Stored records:

━━━━

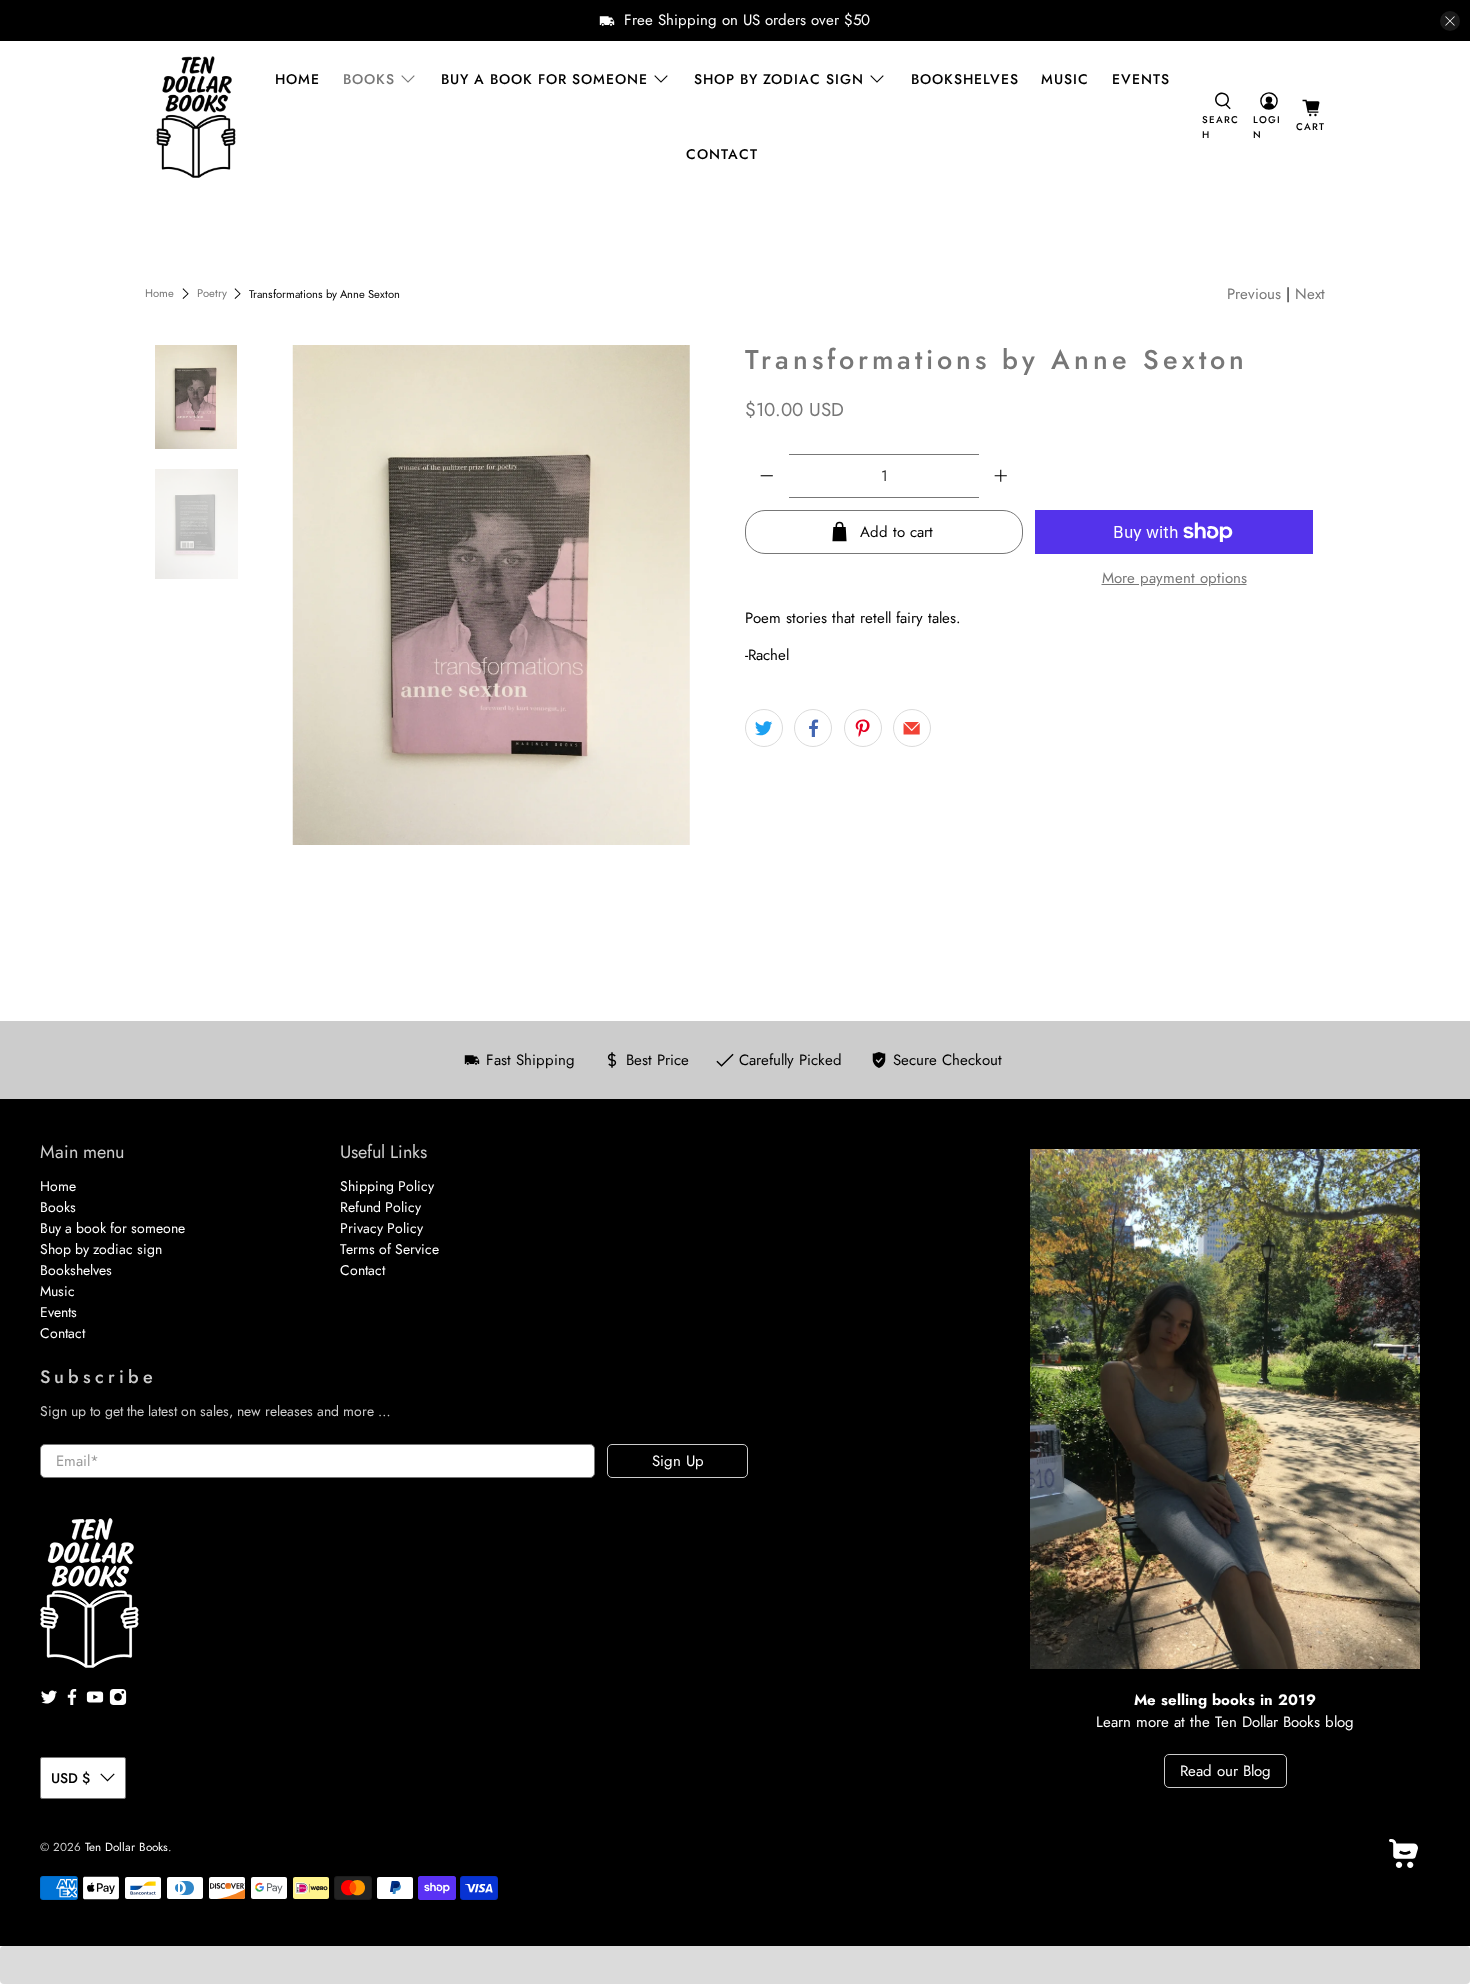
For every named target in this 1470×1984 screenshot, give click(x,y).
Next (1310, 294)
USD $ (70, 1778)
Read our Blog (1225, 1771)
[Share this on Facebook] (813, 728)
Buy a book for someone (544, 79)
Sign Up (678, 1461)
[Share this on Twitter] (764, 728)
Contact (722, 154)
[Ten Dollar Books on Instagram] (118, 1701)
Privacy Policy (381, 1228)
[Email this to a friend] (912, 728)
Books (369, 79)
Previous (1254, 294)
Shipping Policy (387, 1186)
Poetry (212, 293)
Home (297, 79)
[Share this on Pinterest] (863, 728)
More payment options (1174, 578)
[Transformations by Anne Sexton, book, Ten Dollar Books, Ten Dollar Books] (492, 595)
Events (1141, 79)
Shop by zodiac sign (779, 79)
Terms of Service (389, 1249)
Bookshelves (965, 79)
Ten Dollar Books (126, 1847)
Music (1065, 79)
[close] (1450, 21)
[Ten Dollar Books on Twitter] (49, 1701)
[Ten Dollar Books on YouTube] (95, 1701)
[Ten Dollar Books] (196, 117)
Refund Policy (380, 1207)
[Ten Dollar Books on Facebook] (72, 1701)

━━━━

Each line of the data should be printed again exactly. Please leave pictures out.

> [REPLY TO THE TASK]:
For every named target in this 1470×1984 screenshot, give click(x,y).
Next (1310, 294)
USD $ (70, 1778)
Read our Blog (1225, 1771)
[Share this on Facebook] (813, 728)
Buy a book for someone (544, 79)
Sign Up (678, 1461)
[Share this on Twitter] (764, 728)
Contact (722, 154)
[Ten Dollar Books on Instagram] (118, 1701)
Privacy Policy (381, 1228)
[Email this to a friend] (912, 728)
Books (369, 79)
Previous (1254, 294)
Shipping Policy (387, 1186)
Poetry (212, 293)
Home (297, 79)
[Share this on Pinterest] (863, 728)
More payment options (1174, 578)
[Transformations by Anne Sexton, book, Ten Dollar Books, Ten Dollar Books] (492, 595)
Events (1141, 79)
Shop by zodiac sign (779, 79)
Terms of Service (389, 1249)
Bookshelves (965, 79)
Ten Dollar Books (126, 1847)
Music (1065, 79)
[close] (1450, 21)
[Ten Dollar Books on Twitter] (49, 1701)
[Ten Dollar Books on YouTube] (95, 1701)
[Ten Dollar Books] (196, 117)
Refund Policy (380, 1207)
[Ten Dollar Books on Facebook] (72, 1701)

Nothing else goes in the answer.